I realized early on pole dancing was going to push me beyond my comfort zone — what a misnomer that is. Staying locked within those very narrow boundaries has kept me in a constant state of anxiety — but as I’ve progressed, it’s beginning to change my priorities in ways I hadn’t given much thought to.
A laundry list of body image issues has led me to live my life covered from head to toe nearly all the time. No bathing suits. No shorts. No tank tops. And it’s never mattered how hot I might be or how ridiculously out of place my clothes might make me look. Nothing has been more important than hiding.

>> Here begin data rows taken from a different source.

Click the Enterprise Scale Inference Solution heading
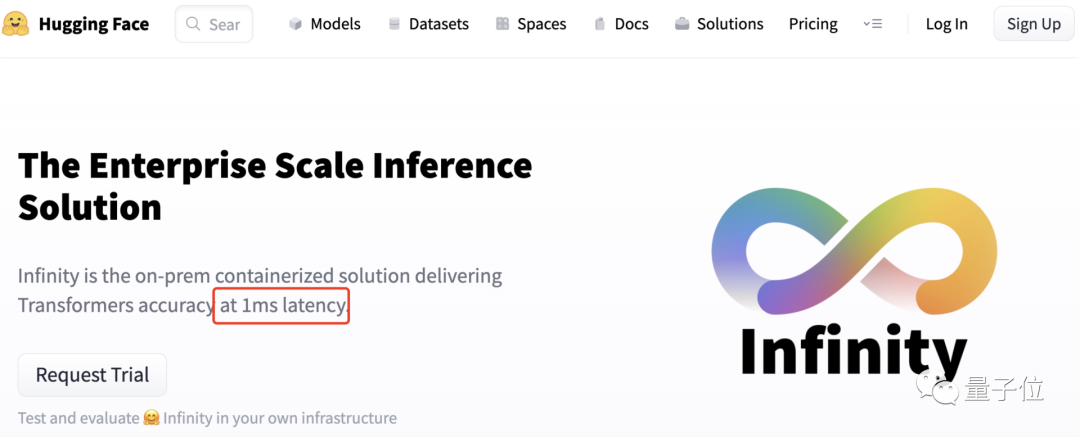tap(275, 186)
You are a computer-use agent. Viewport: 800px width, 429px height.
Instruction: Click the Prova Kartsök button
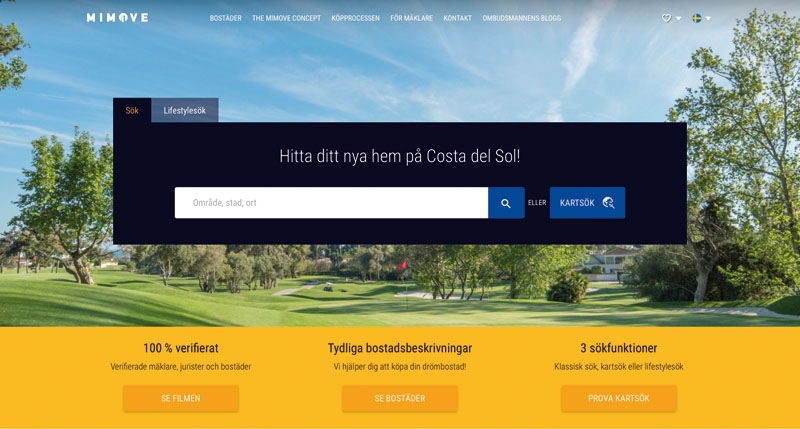click(x=619, y=398)
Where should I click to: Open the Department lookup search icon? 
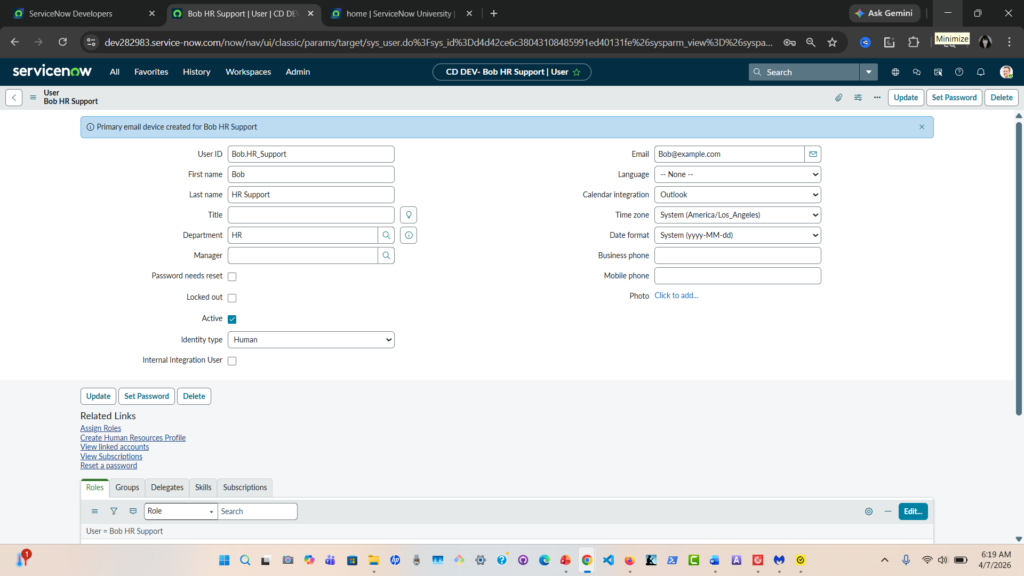pyautogui.click(x=386, y=235)
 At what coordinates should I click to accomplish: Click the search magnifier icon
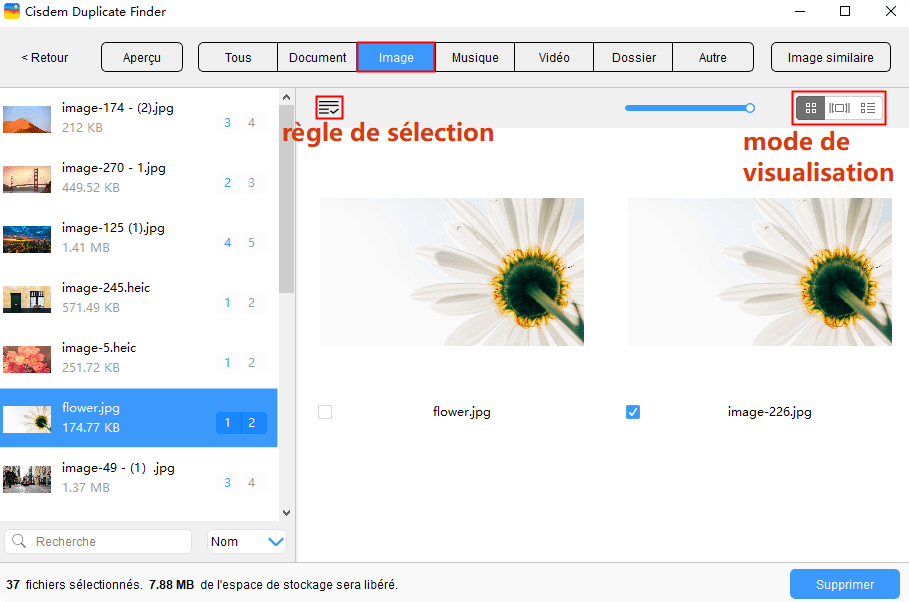18,541
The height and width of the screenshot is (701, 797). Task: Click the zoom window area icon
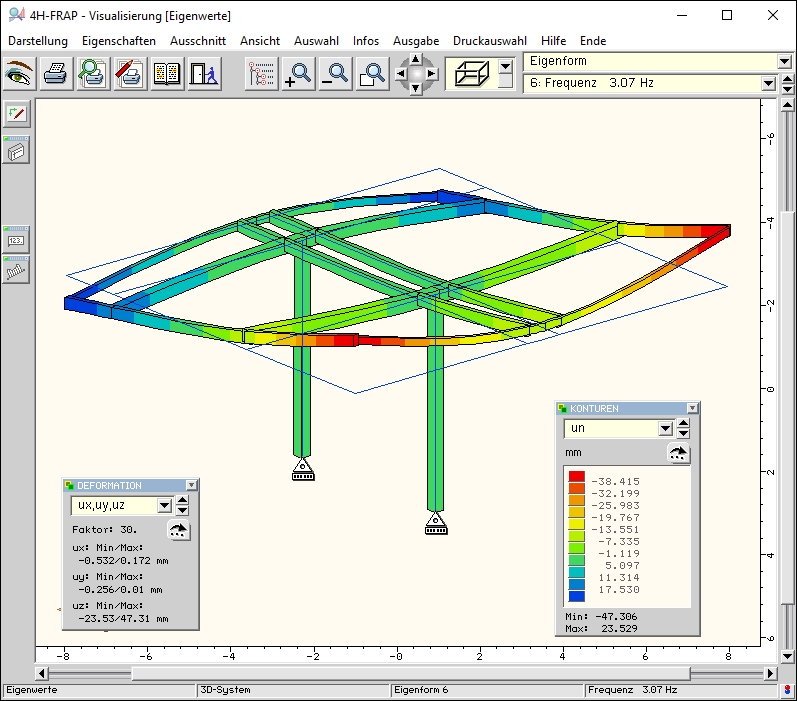tap(372, 73)
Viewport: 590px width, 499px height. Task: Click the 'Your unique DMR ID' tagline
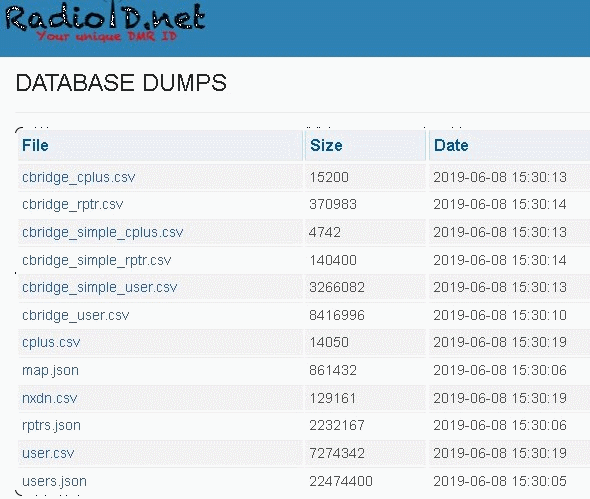(x=106, y=37)
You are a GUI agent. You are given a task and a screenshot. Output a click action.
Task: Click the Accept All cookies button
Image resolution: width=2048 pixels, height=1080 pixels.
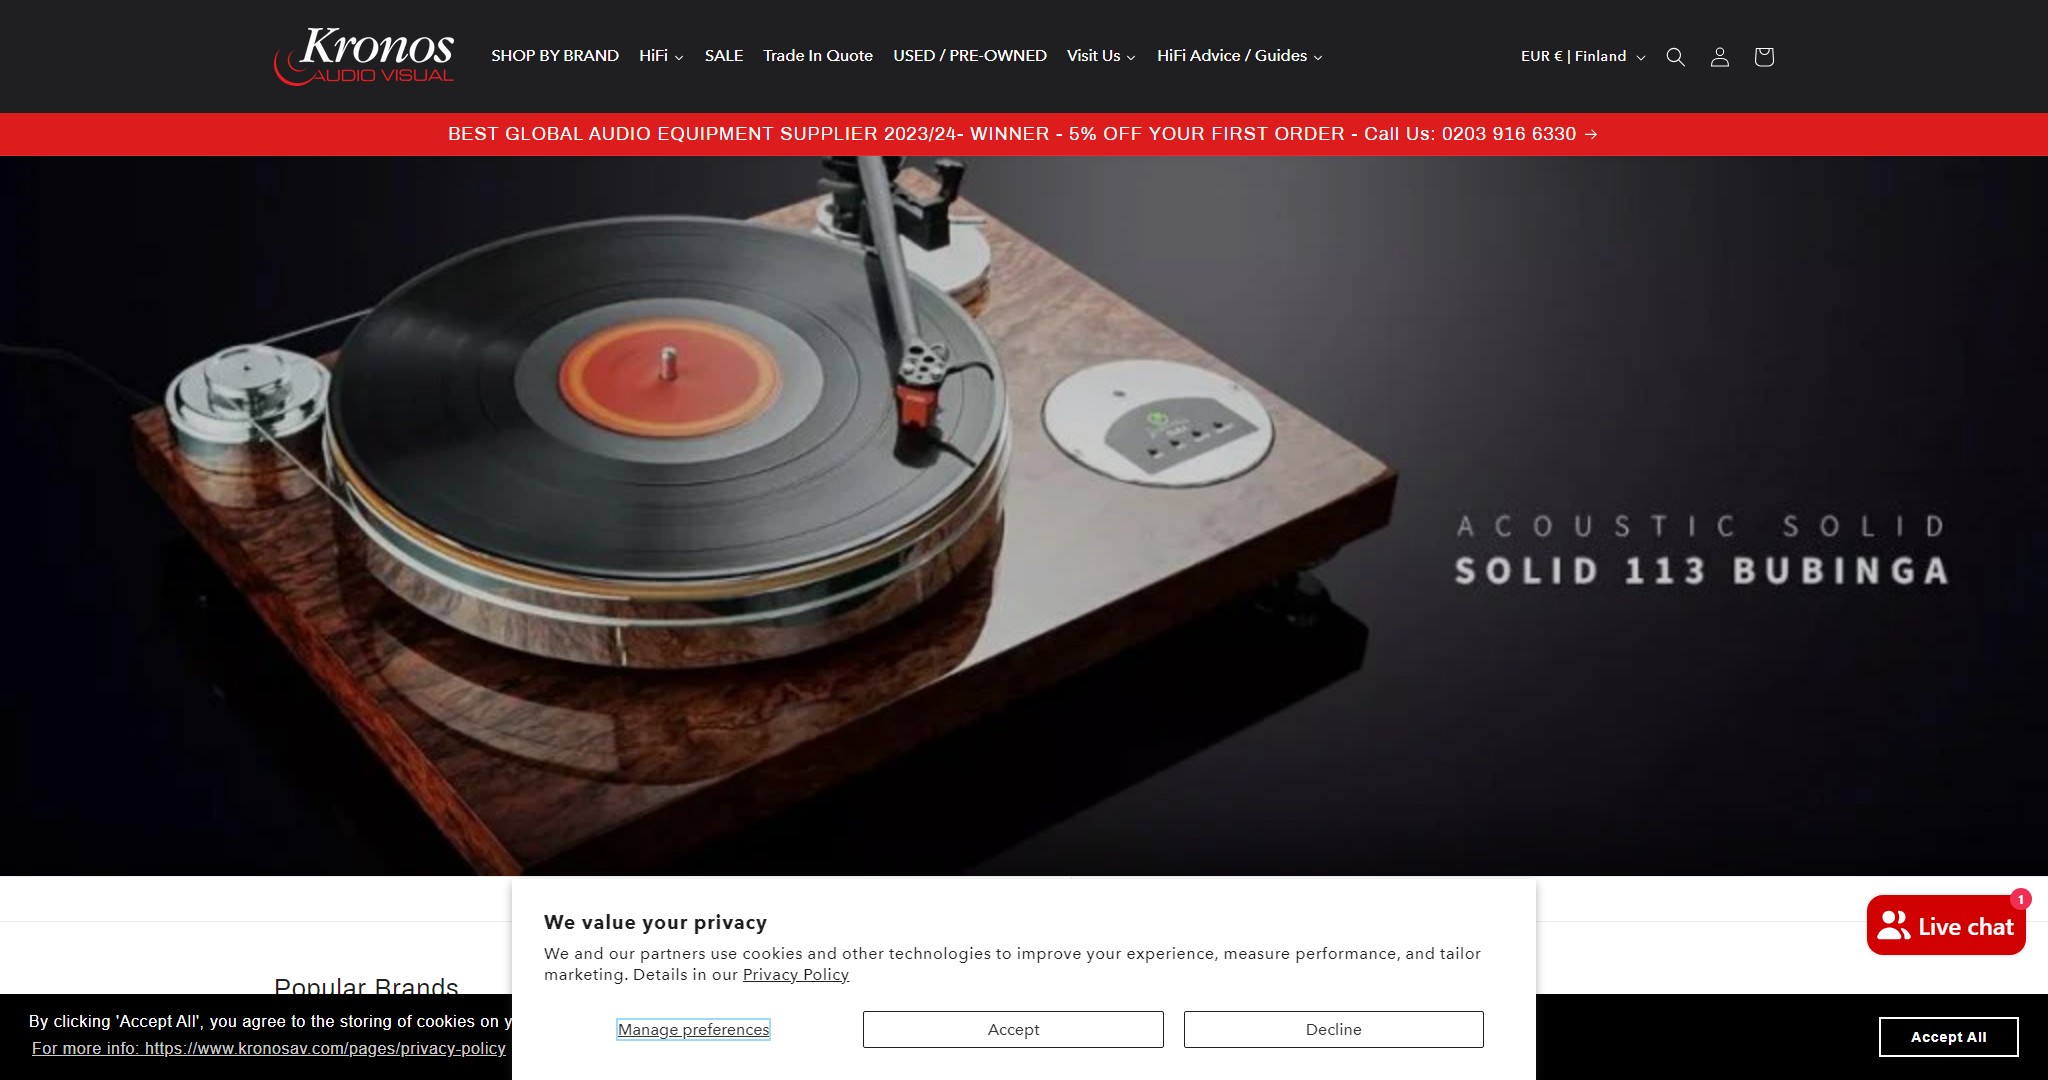point(1948,1037)
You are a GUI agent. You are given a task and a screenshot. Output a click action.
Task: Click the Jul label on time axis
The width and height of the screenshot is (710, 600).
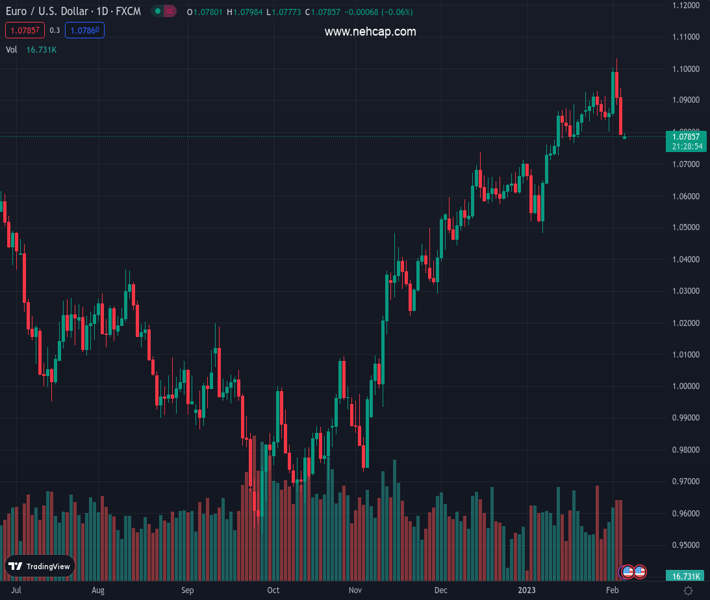15,591
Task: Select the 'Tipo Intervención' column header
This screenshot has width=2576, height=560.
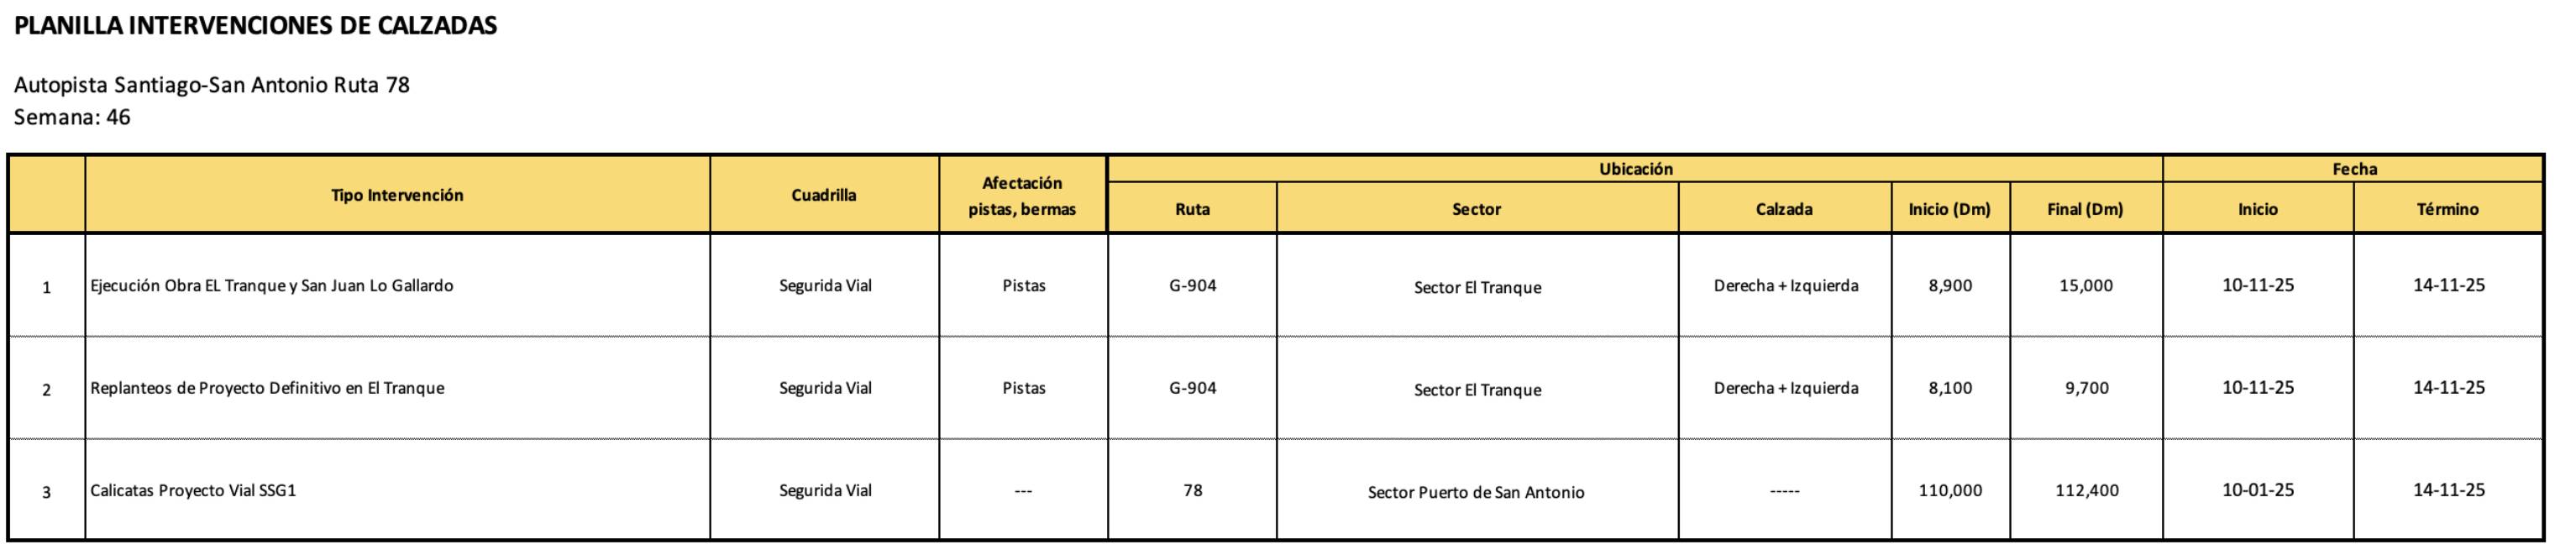Action: pos(397,195)
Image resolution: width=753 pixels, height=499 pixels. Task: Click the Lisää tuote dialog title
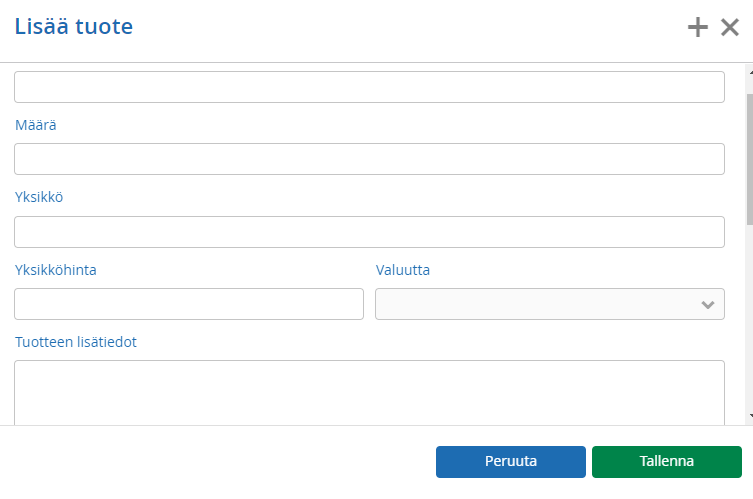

It didn’t take long to realize I would have no choice but to endure wearing shorts, something that still makes me uncomfortable if I’m being honest. But I do it. And once we get started, I quickly forget that I don’t feel great about my legs and someone just might — gasp! — see them.
But I’ve never been willing to get down to anything more revealing than a t-shirt, and it’s been interfering with my progress. I’m working on leg hangs, and I’ve been told I would have it if I would simply bare my stomach so I could get the necessary grip. My initial reaction was to say no, but eventually I forced myself to lift my shirt a little to see what my teacher was talking about.
My t-shirt gets in the way when I’m conditioning for shoulder mounts too. And although my negative feelings about my body haven’t resolved, I’m tired of not being able to put forth my best effort so I can cover up a few more inches of my body that no one but me cares about or notices anyway.
I’ve worn a tank top to class a few times now. And the first time my cruel mind had half convinced me I would be ridiculed for every imperfection the minute I removed my sweater. Needless to say that didn’t happen. Everyone went about their business, and it reminded me that self-loathing really just makes you self-absorbed, which doesn’t serve anyone. Ever.
So with two weeks left on my three-month membership at a beautiful studio called Addiction — no misnomer there — with wonderful, supportive teachers and kind, talented students, I find myself looking for a couple decent sports bras to wear to class so I can focus on my physical ability rather than my flaws.
And getting that down might be even more important than getting that leg hang…but I still want both.